Oncogenic N-Ras mitigates oxidative stress-induced apoptosis of hematopoietic stem cells.

Leukemic relapse is believed to be driven by transformed hematopoietic stem cells that harbor oncogenic mutations or have lost tumor suppressor function. Recent comprehensive sequencing studies have shown that mutations predicted to activate Ras signaling are highly prevalent in hematologic malignancies and, notably, in refractory and relapsed cases. To better understand what drives this clinical phenomenon, we expressed oncogenic NrasG12D within the hematopoietic system in mice and interrogated its effects on hematopoietic stem cell (HSC) survival. N-RasG12D conferred a survival benefit to HSC and progenitors following metabolic and genotoxic stress.
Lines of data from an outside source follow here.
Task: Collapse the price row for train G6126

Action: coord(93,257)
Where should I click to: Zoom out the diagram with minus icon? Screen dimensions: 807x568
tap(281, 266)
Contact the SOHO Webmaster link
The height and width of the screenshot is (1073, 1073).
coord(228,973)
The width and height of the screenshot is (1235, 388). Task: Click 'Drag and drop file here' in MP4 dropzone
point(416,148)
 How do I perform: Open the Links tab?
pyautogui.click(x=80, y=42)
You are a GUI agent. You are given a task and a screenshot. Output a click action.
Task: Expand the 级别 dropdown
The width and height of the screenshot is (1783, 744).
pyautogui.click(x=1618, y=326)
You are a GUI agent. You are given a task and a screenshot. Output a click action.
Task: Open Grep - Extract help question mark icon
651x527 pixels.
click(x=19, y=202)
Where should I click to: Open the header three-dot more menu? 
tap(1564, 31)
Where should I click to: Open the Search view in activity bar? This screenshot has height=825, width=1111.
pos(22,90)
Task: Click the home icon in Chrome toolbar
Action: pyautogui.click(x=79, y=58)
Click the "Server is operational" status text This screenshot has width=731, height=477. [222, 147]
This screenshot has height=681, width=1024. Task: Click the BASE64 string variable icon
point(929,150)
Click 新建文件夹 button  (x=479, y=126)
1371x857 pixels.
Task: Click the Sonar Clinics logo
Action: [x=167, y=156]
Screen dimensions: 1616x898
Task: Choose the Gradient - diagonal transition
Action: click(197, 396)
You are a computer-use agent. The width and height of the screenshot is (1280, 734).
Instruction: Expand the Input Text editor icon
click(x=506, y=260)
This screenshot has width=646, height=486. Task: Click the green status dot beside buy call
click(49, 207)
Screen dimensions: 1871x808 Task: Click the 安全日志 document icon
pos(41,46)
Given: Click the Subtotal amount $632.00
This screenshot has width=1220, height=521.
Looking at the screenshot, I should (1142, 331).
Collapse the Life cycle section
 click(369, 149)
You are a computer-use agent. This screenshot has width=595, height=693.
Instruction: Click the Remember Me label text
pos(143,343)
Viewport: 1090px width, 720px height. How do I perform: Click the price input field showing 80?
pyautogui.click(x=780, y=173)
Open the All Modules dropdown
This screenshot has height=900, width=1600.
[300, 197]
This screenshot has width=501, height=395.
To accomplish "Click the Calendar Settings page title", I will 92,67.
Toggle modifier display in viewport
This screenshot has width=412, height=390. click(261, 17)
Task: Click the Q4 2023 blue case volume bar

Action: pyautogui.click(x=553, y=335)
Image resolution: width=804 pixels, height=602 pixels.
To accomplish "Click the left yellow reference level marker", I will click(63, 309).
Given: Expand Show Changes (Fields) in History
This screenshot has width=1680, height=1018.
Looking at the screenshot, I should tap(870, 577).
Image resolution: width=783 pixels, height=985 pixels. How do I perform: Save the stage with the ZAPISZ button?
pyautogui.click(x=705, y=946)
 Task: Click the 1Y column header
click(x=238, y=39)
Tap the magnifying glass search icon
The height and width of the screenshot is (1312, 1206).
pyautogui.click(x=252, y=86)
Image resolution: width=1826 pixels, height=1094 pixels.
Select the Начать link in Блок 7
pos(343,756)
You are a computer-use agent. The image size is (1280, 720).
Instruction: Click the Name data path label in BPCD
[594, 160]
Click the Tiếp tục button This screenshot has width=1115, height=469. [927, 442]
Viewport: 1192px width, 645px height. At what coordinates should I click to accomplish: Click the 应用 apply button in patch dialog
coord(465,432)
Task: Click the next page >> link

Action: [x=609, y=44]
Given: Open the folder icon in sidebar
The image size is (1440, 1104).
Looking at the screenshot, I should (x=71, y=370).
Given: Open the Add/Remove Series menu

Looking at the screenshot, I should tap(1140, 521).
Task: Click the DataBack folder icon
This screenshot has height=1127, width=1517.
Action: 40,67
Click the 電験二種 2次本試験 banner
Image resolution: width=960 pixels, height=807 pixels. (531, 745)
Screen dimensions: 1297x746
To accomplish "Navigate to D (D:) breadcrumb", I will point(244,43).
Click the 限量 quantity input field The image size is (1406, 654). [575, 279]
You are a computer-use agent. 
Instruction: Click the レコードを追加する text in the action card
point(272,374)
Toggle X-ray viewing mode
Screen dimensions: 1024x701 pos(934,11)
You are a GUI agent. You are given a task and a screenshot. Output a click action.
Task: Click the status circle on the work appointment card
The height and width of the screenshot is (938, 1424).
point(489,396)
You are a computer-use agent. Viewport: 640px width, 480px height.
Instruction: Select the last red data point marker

This effect was limited to HSC and early progenitors and was independent of autophagy and cell proliferation. N-RasG12D-mediated HSC survival was not affected by inhibition of the canonical Ras effectors such as MEK and PI3K. However, inhibition of the non-canonical Ras effector pathway protein kinase C (PKC) ameliorated the protective effects of N-RasG12D. Mechanistically, N-RasG12D lowered levels of reactive oxygen species (ROS), which correlated with reduced mitochondrial membrane potential and ATP levels. Inhibition of PKC restored the levels of ROS to that of control HSC and abrogated the protective effects granted by N-RasG12D. Thus, N-RasG12D activation within HSC promote cell survival through the mitigation of ROS, and targeting this mechanism may represent a viable strategy to induce apoptosis during malignant transformation of HSC.